Deshalb konnte der Junge immer nur eine kurze Strecke überblicken — selten mehr
als zehn Meter.
    Während er lautlos vorwärts
pirschte, waren alle Sinne gespannt, und er hörte das Rauschen sofort. Zweige
streiften über Kleidung, weil jemand sich durch die Büsche schob. Die Person
kam Tarzan entgegen, mußte bereits hinter der nächsten Biegung sein. Jetzt ein
Hüsteln.
    Tarzan verharrte. Nach rechts
oder links ausweichen konnte er nicht. Sicherlich — er hätte sich auf den Boden
werfen und unter die Farne robben können. Aber das kam nicht in Frage. Er
wollte feststellen, ob es wirklich Harry 4 Smith war. Also mußte er
ihn anreden.
    Jetzt bewegten sich die Zweige,
die den Wildwechsel an dieser Stelle wie einen Vorhang abschlossen. Dahinter
huschte eine Gestalt. Hände griffen in die Zweige, drückten sie zur Seite, die
Gestalt kam hervor — sah Tarzan und blieb wie angewurzelt stehen.
    Auch Tarzan war überrascht.
    Stulla, den zweimetergroßen
Penner mit seinen geklauten Klamotten, den hatte er hier nicht erwartet.
    Sein Mauleselgesicht war
gerötet. Schweiß tropfte aus dem struppigen Bart.

    „He!“ schrie er Tarzan an. „Was
suchst du hier?“
    „Sie haben Ihren Bezirk aber
ganz schön ausgedehnt“, sagte Tarzan. „Suchen Sie doch zur Abwechslung mal vor
dem Rathaus! Vielleicht liegt die Schatzkiste dort.“
    „Was du hier suchst, will ich
wissen!“
    Tarzan lachte ihn an. „Pilze!
Was denn sonst?“
    „Du lügst! Du...“ Er stockte.
    „Ja? Was wollten Sie denn
sagen? Ist es für Pilze noch zu früh? Sie haben recht. Das Sammeln lohnt sich
erst in einigen Wochen. Naja, dann setze ich mich auf einen Baumstumpf und
warte solange.“
    Der riesenhafte, dürre Vagabund
kam auf Tarzan zu. „Ich frage dich nur noch einmal, was du hier suchst!“
    „Gestatten Sie, daß ich mal was
frage, Herr Stulla: Ist Ihnen zufällig jemand begegnet?“
    Stulla begann mit den Augäpfeln
zu rollen, wie es seine Gewohnheit war. Freilich wußte man nie, ob er damit
Tollwut, Unverständnis oder Heiterkeit andeuten wollte.
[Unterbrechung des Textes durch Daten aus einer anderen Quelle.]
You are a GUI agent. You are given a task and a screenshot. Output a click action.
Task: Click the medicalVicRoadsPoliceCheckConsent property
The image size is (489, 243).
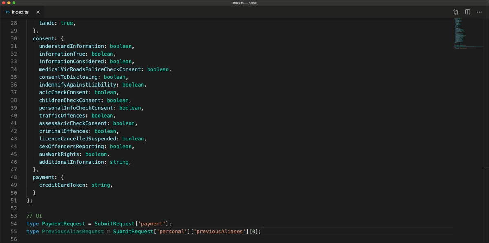tap(91, 69)
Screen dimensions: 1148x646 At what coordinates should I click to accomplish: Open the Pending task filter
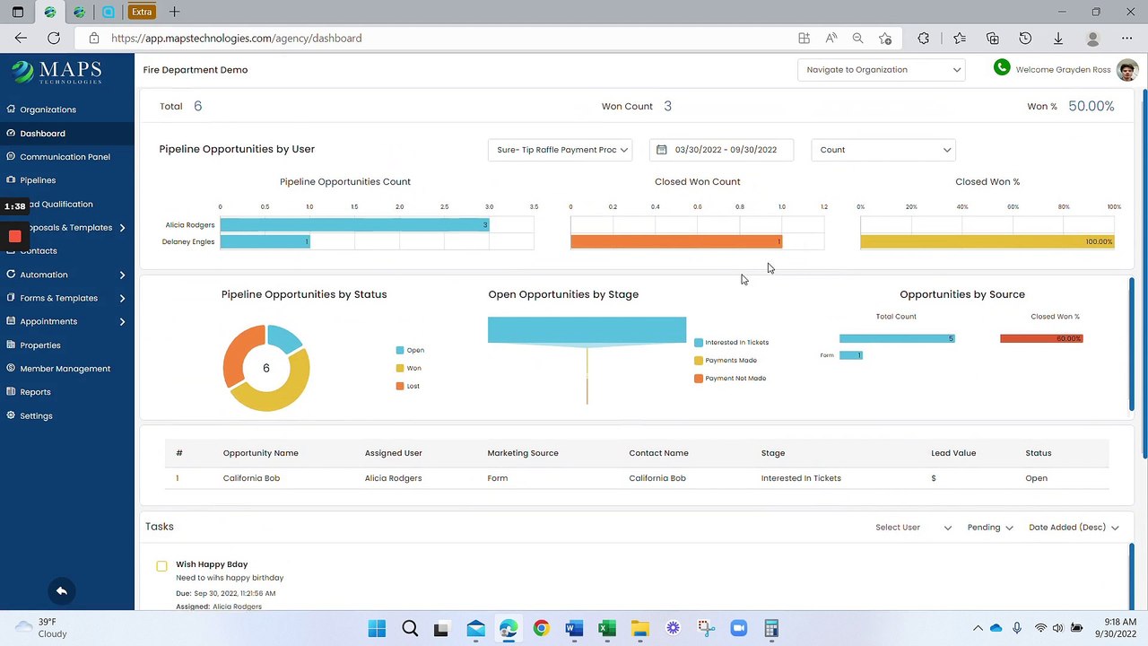click(989, 528)
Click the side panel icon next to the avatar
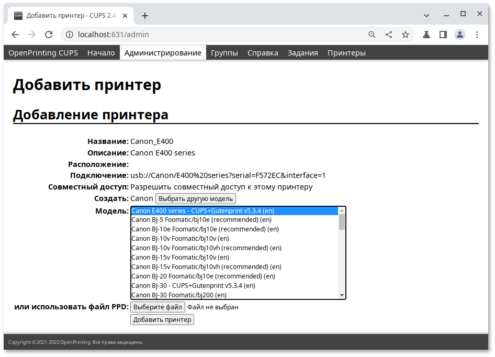This screenshot has height=357, width=495. click(443, 34)
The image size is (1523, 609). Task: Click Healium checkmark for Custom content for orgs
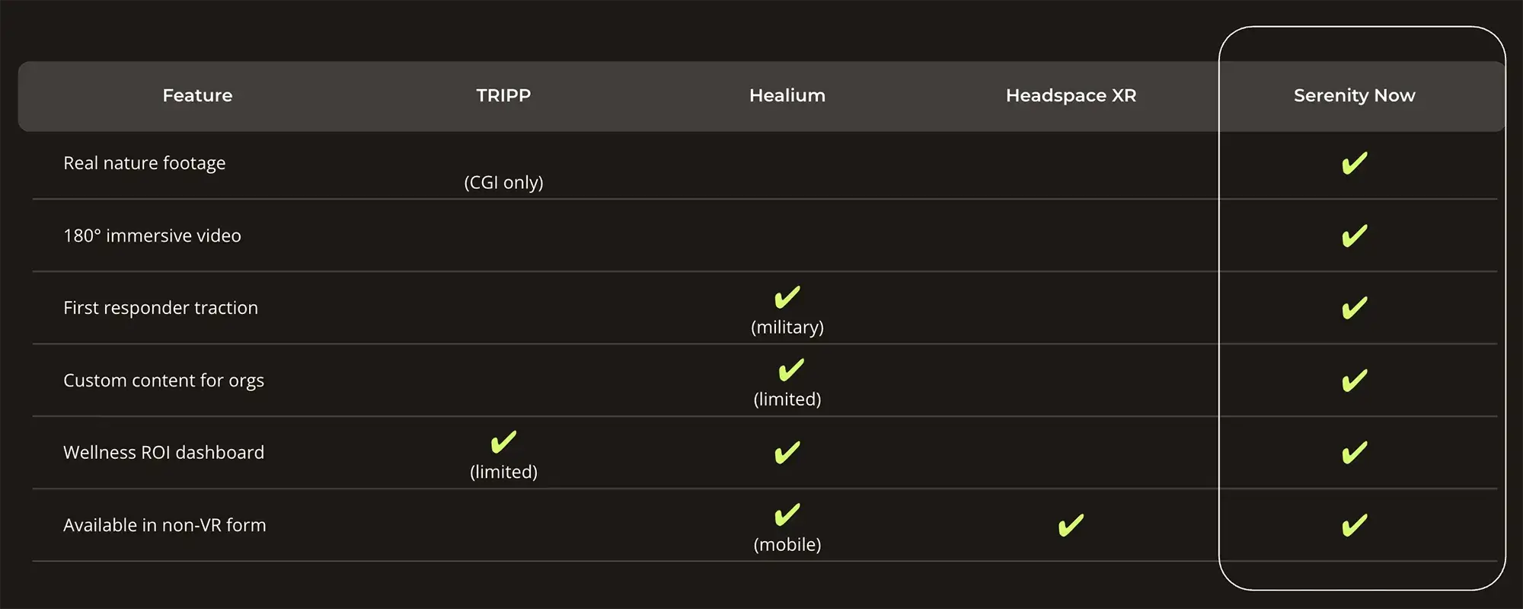[790, 370]
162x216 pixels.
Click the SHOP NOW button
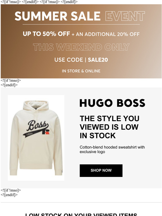click(101, 171)
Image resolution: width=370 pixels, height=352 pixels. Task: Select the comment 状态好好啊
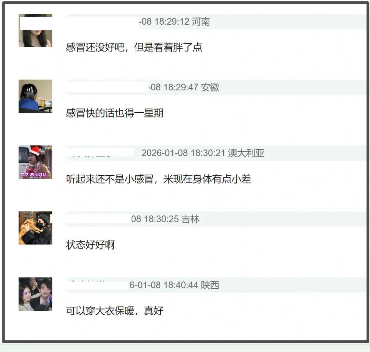(90, 245)
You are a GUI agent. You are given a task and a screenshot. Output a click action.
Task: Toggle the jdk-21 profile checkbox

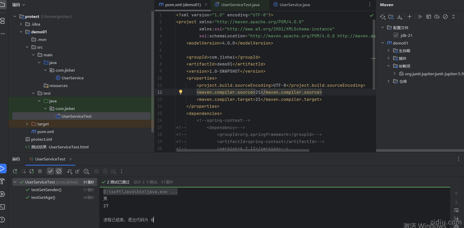[396, 35]
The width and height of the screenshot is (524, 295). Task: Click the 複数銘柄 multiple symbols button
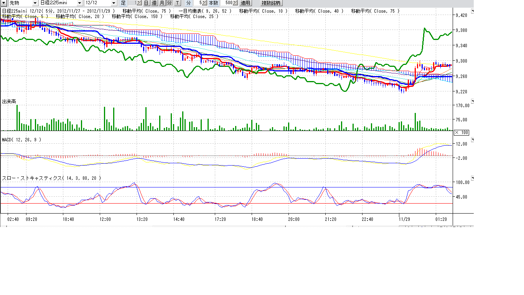[271, 3]
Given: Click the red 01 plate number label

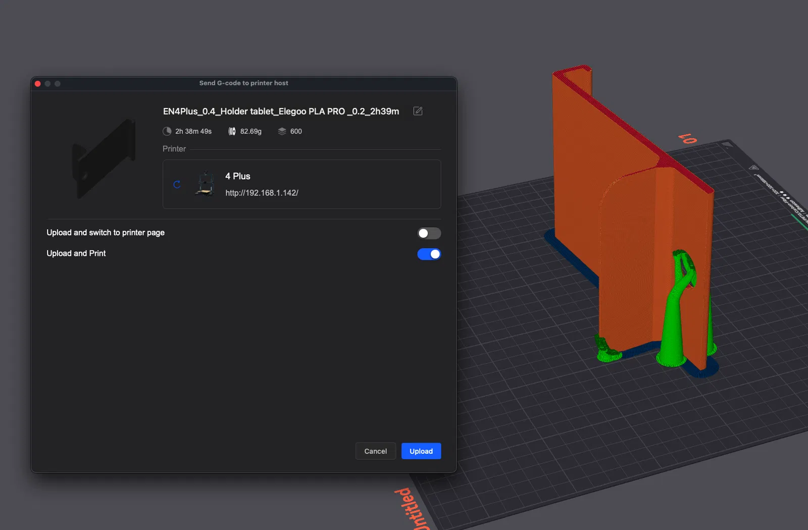Looking at the screenshot, I should [x=687, y=138].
    „Begegnet? Hier? Wem denn?“
    „Das frage ich Sie?“
    „Hier... hier gibt’s doch
niemanden!“
    „Wir beide sind doch auch da.“
    „Hier gibt’s nur Wild.“
    Tarzan legte den Kopf schief.
„Sind Sie etwa Schlingensteller?“
    „Das ist unerhört! Eine
Frechheit! Du Lümmel!“
    „Hatte der Mann, dem Sie
begegnet sind, Herr Stulla, weißblonde Haare? Trug er eine blaue Pilotenjacke?
Humpelt er und war er auf einen Stock gestützt?“
    „Niemandem bin ich begegnet.
Niemandem. Ich... ich... wollte wandern. Bei dem schönen Wetter, nicht wahr?“
    „Klar“, sagte Tarzan grinsend.
„Ist gesund. Und das Wetter muß man ausnutzen. Na, dann auf Wiedersehen! Und
viel Glück bei der Schatzsuche. Passen Sie gut auf, daß niemand in Ihrem Bezirk
sucht. Da liegt nämlich allerhand rum.“
    Tarzan machte kehrt und trabte
zurück. Überraschenderweise unternahm Stulla nichts. Weder versuchte er, Tarzan
aufzuhalten, noch wollte er ihm etwas tun. Er blieb einfach stehen, sein trübes
Pennergehirn arbeitete zu langsam. Tarzan hörte nur einen gegrunzten Fluch, als
er weiterlief.

9. Schnaps am Kiosk
     
    Im Biergarten der Höllenmühle
drängten sich die Ausflügler. Nur noch wenige Tische waren frei. Lisa hatte
alle Hände voll zu tun. Auch Keipner, der faßbäuchige Wirt, servierte.
Schwitzend eilte er hin und her.
    Gaby, Karl und Klößchen saßen
an einem kleinen Tisch in der Sonne zuzzelten Limonade durch Strohhalme und
hatten besorgte Mienen. Erst als sie Tarzan sahen, hellten die Gesichter sich
auf.
    Er trabte heran, war ziemlich
verschwitzt und plumpste auf den einzigen freien Stuhl. Oskar sprang sofort an
ihm hoch und leckte seinen nackten Unterarm ab.